Compared with the turbulent previous month (bank quake), April was quiet. At the most, market mood was weighed down by expectations of further interest rate hikes by central banks, but not too much either: The majority of market participants expected the U.S. Federal Reserve and the ECB to raise their key rates by 25 basis points each anyway at their meetings in early May in view of continued high inflation. In addition, there were concerns that the U.S. government deficit could exceed the debt ceiling set by law if Republicans and Democrats could not agree to raise the ceiling. This discussion weighed on the US dollar. Bond markets were calm despite this debate.

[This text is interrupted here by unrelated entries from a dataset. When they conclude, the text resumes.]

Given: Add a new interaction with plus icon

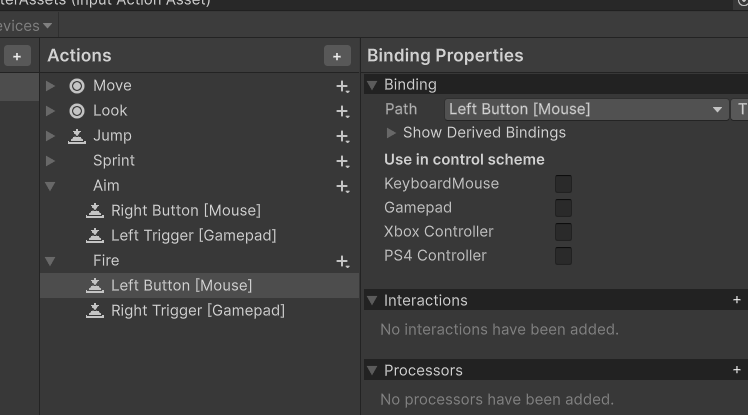Looking at the screenshot, I should coord(737,300).

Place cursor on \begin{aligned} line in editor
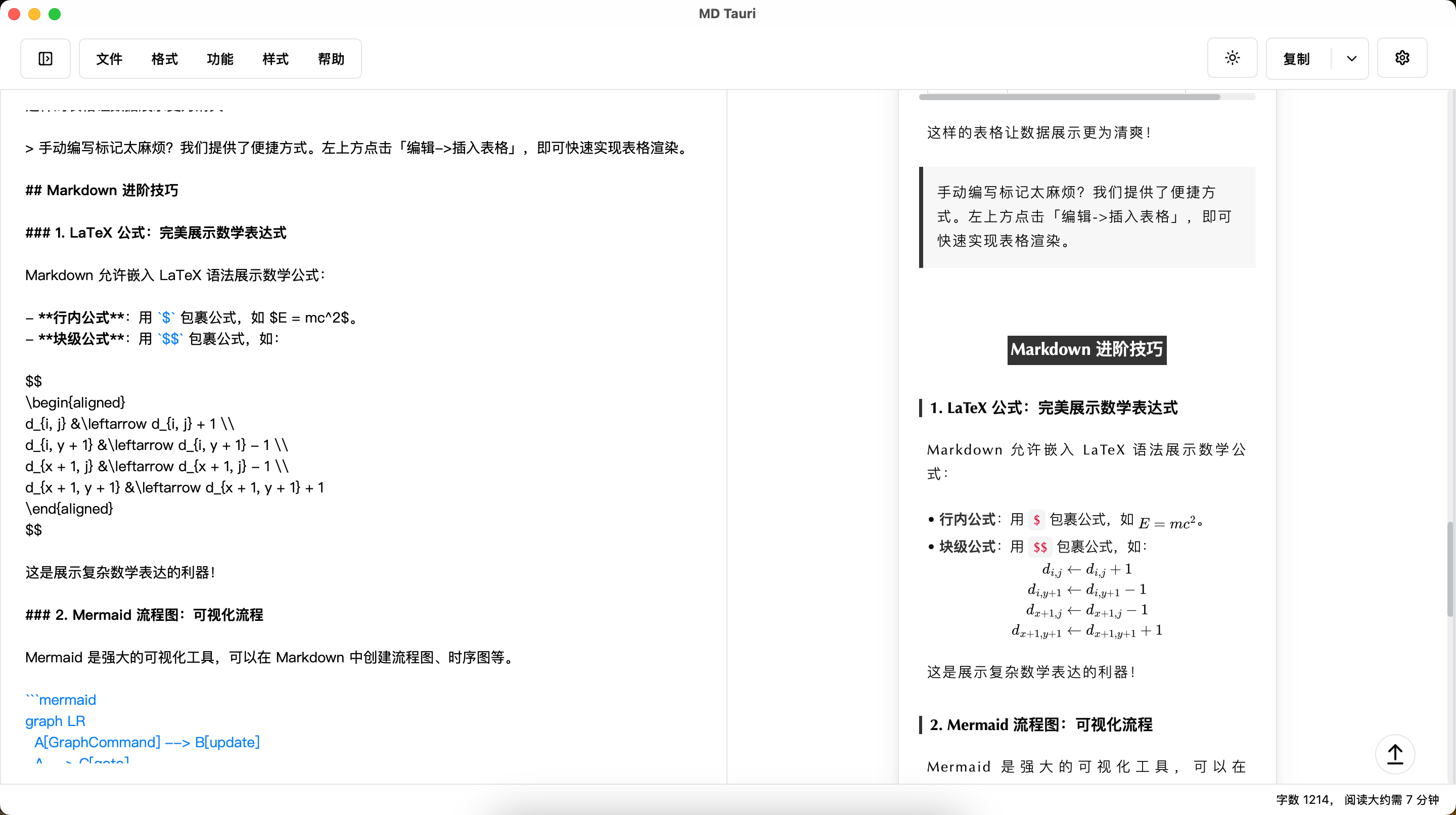pyautogui.click(x=75, y=402)
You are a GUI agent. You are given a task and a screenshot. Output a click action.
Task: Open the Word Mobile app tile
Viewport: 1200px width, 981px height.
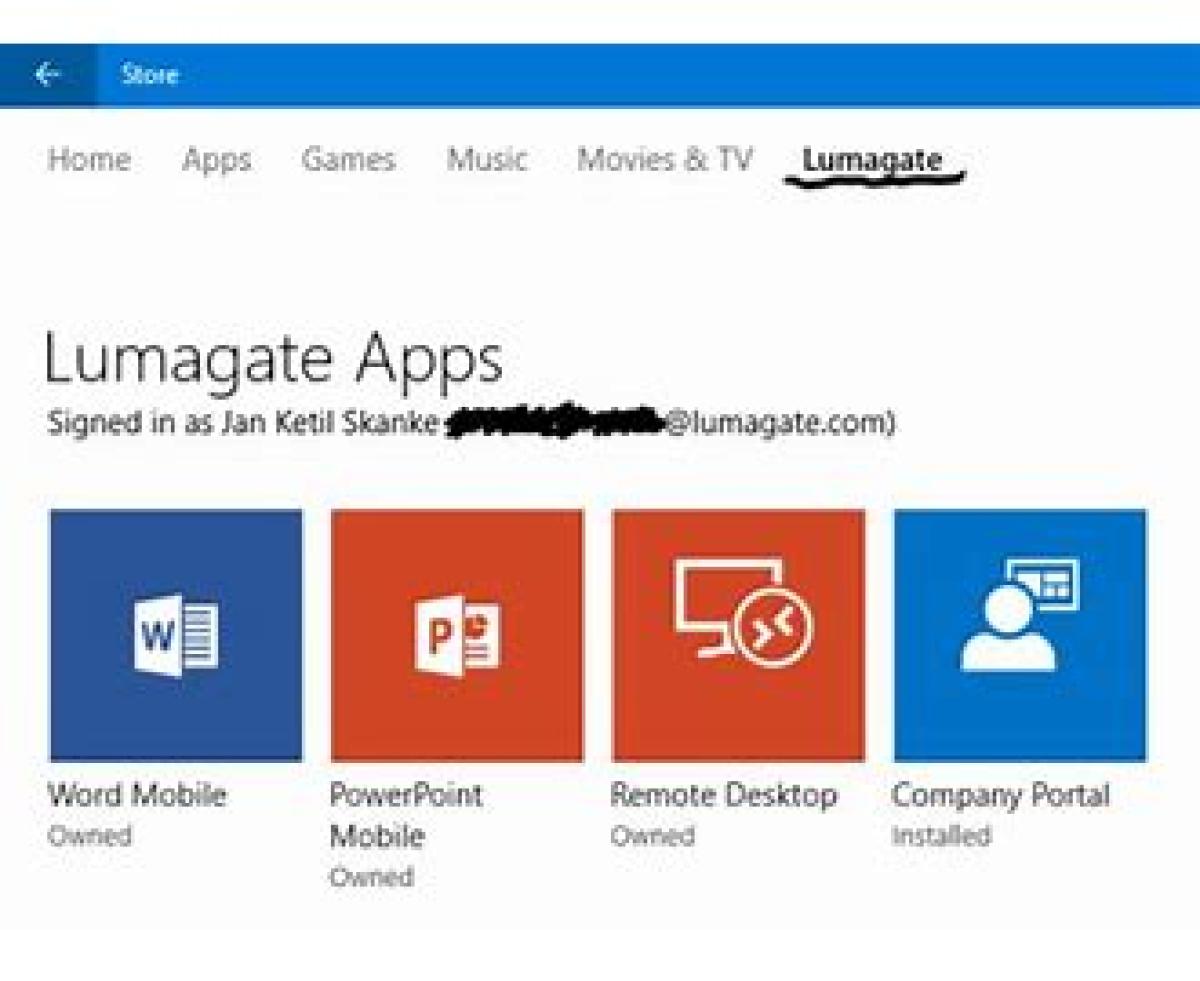point(176,635)
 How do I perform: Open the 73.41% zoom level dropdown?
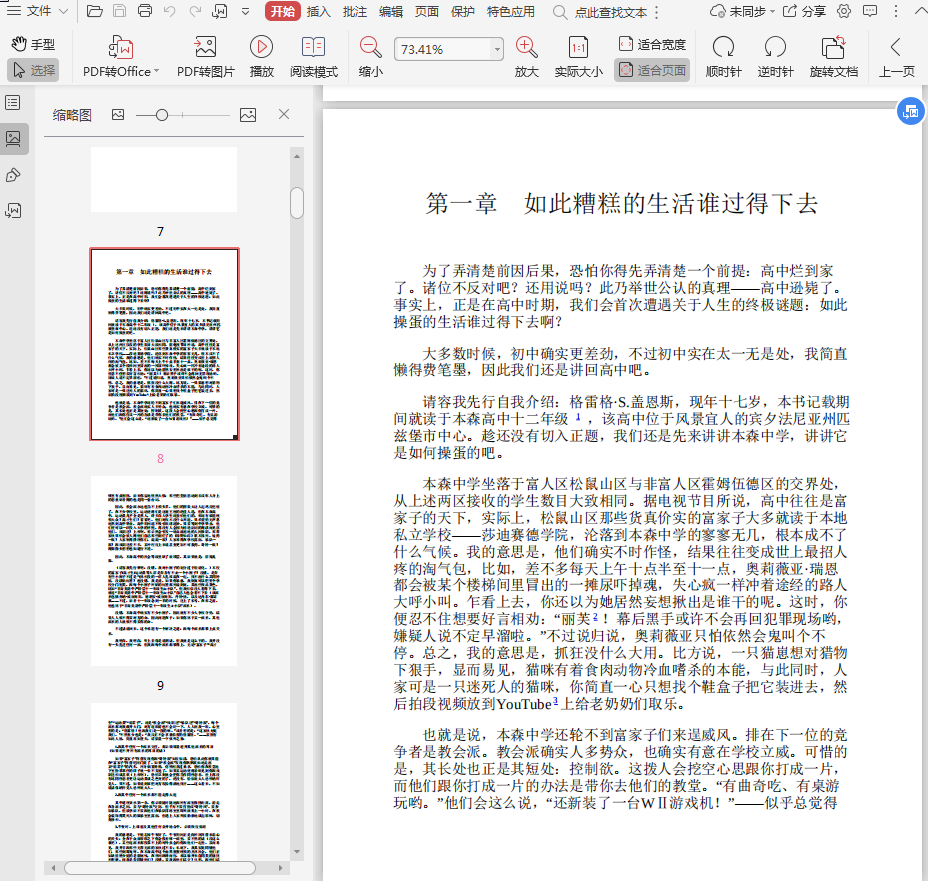click(x=497, y=49)
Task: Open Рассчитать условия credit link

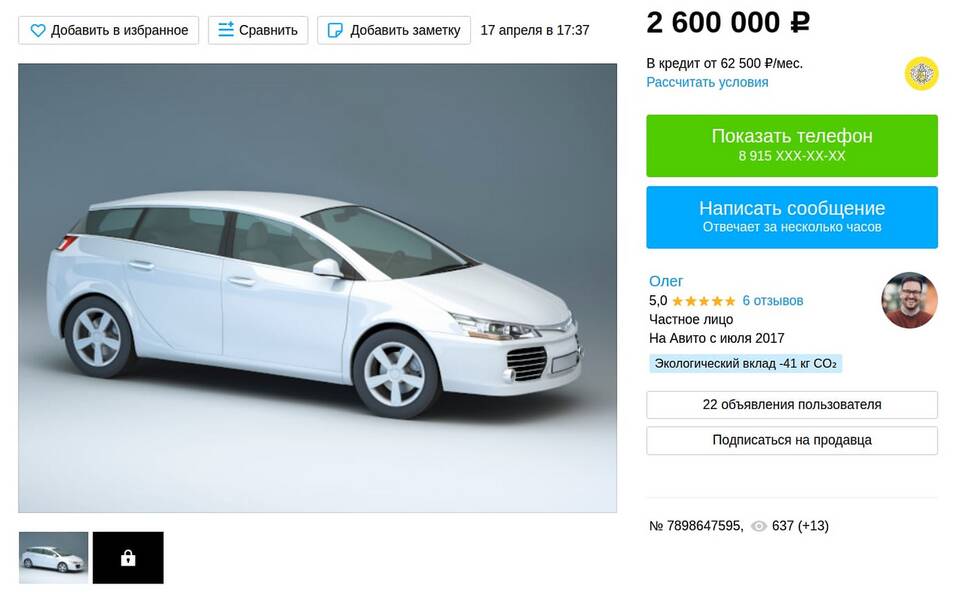Action: click(x=707, y=82)
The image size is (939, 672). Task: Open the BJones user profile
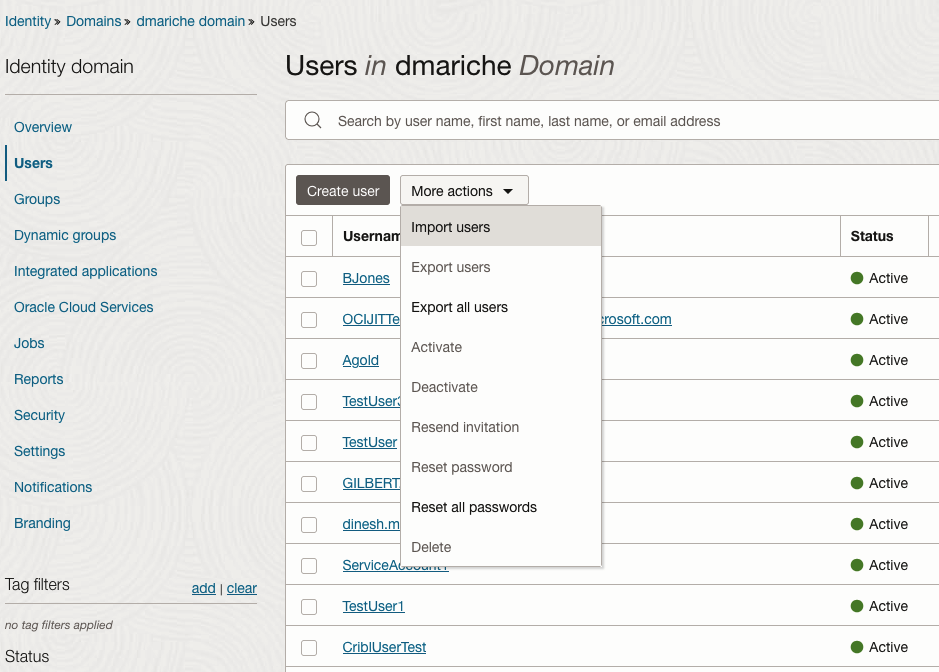coord(366,278)
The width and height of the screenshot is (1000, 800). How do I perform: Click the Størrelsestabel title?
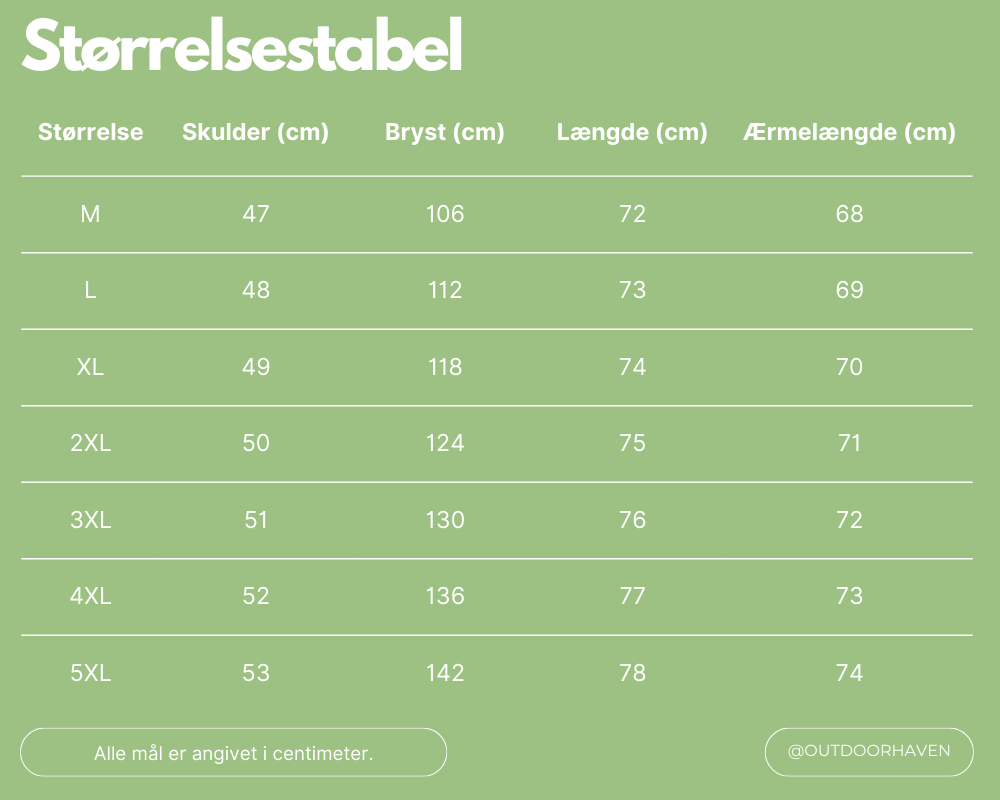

The yield on 10-year US government bonds decreased moderately from 3.47% to 3.42%. By contrast, the yield on their German counterparts rose slightly from 2.29% to 2.31%. In this market environment, the DJE - Zins & Dividende gained 0.31%. In the global equity markets, insurance, travel & leisure, consumer staples (with recently also stronger pricing power) and healthcare performed well. Commodities, automobiles, consumer cyclicals and industrials, on the other hand, underperformed. The fund benefited in particular from its exposure to healthcare, insurance and consumer staples sectors. Industrials and telecommunications, on the other hand, weighed on the fund's performance. The strongest individual stocks in April included, among others, German reinsurer Hannover Re, U.S. pharmaceutical group Eli Lilly and U.S. technology group Meta Platforms, which operates the social network Facebook. On the other hand, Danish pharmaceutical group Novo Nordisk, German insurer Allianz and U.S. technology group Microsoft weighed on fund performance. Over the month, the fund management increased the equity allocation from 41.78% to 44.12%. The bond allocation was decreased slightly from 55.81% to 53.65%. Liquidity remained largely stable at 2.23% (previous month: 2.41%). U.S. dollar-denominated securities were partially hedged as of month-end.